3 - Dito isto, faço duas concessões. Primeira: as generalizações são sempre perigosas e haverá, com toda a certeza, escolas que funcionam melhor e professores que conseguem «sobreviver» ao que o Manuel S. Fonseca chamou «um paradigma pedagógico arrepiante». Mas olhar para as árvores sempre impediu de observar a floresta.
Segunda: estou absolutamente de acordo que o papel dos pais não tem sido suficientemente sublinhado. E que lhes cabe uma enorme responsabilidade no funcionamento do sistema. Mas atenção: não se pode exigir que os pais participem e depois organizar levantamentos de rancho quando se pretende que eles contribuam para a avaliação dos professores...

Anónimo disse...

A burrice chapada e o atrevimento estão alcandorados a virtudes no reino podre da nossa comunicação social. Quanto mais pobreza, mais arrogância ESTÉRIL!

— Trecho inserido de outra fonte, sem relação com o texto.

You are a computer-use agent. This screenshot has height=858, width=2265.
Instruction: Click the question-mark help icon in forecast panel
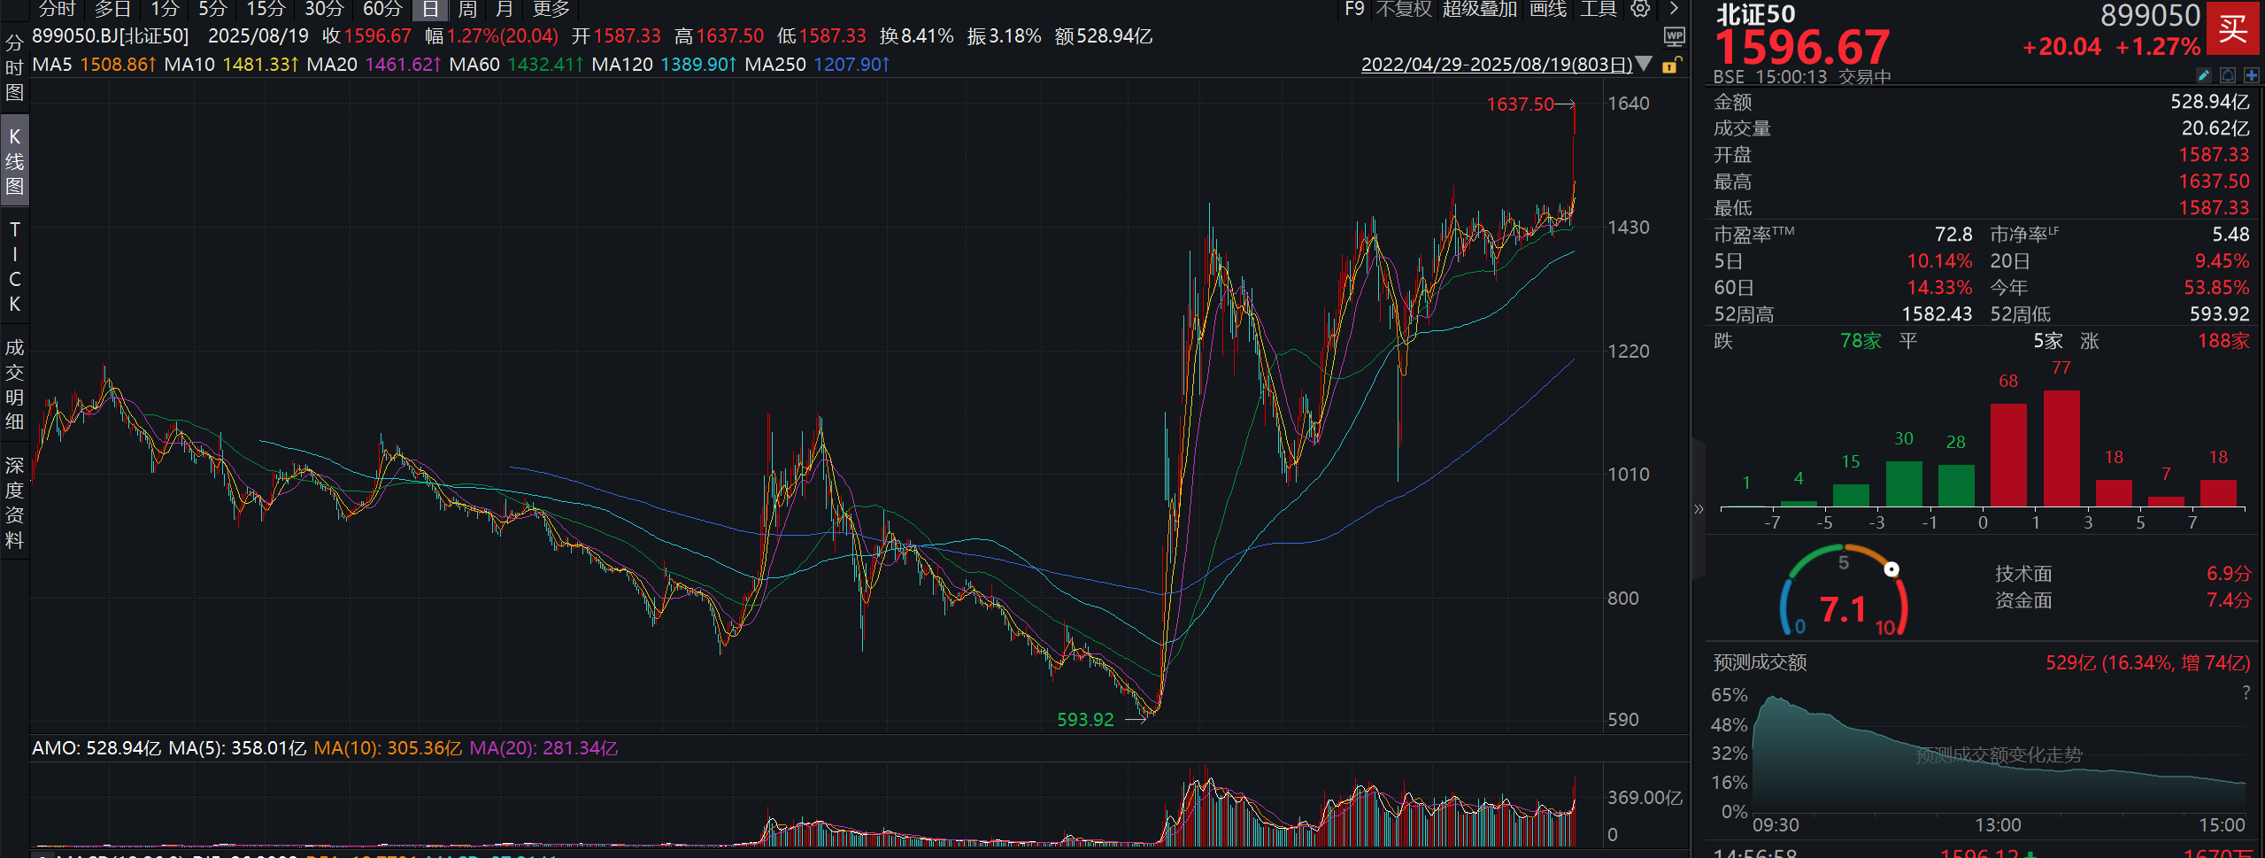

Mais uma vez aparece um papagaio a falar do que não conhece, mas alinhavando três ou quatro espermatozóides de ideias com um um dois embriões de opinião fundamentada obtém a receita habitual do prato do dia desta imprensa ignorante e acéfala: um chorrilho de disparates, inverdades e fórmulas sonantes que o pagode fica radiante de ouvir e depois vai repetir na bicha da caixa do super-mercado, no táxi ou na livraria fina de Campo de Ourique.


Tirando esta capa de chinfrineira previsível e tão repetitiva quanto o argumentário habitual dos santanas lopes e quejandos que infestam a nossa vida social, o que resta mesmo deste Artigo? Sim, na sua essência? Que é CRITICÁVEL DAR UMA SEGUNDA OPORTUNIDADE a um Aluno que haja excedido o seu limite de faltas.


Se Pedro Norton assim pensa, paciência.


Para quem quiser perceber um pouco do que se trata eu dou um exemplo concreto: a minha Mulher teve um episódio de tuberculose quando era adolescente. Diagnosticada a doença, iniciou-se um período de tratamentos no Hospital que, por serem diários e a meio da manhã, a impediam de assitir regularmente a muitas aulas.


Resultado: apesar de manter excelentes níveis de aproveitamento, foi OBRIGADA A CHUMBAR O ANO, pelo simples motivo de que a Escola a aconselhou a NÃO APRESENTAR JUSTIFICAÇÃO DESSAS FALTAS PARA NÃO SE SABER QUE EXISTIA UM FOCO DE INFECÇÃO DA DOENÇA!


Ainda hoje revoltada, mais de vinte anos depois, com essa clamorosa injustiça, a sua reacção natural quando tomou conhecimento da aprovação do novo Estatuto do Aluno foi simplesmente este desabafo: como foi possível terem sido necessários tantos anos para, finalmente, alguém FAZER O ÓBVIO!



Como este caso, são muitas as situações em que o actual Governo, por ABSOLUTA OMISSÃO NOS ÚLTIMOS VINTE ANOS, se defronta com a necessidade de praticamente refazer do ZERO o edifício administrativo português. Será que não se aperceberam ainda disso? Ou pensam que com este tipo de Artigos conseguem tapar o Sol com alguma peneira?

Unknown disse...

Caro anónimo,
Como calculará, vou deixá-lo a zurrar sózinho.
Um abraço.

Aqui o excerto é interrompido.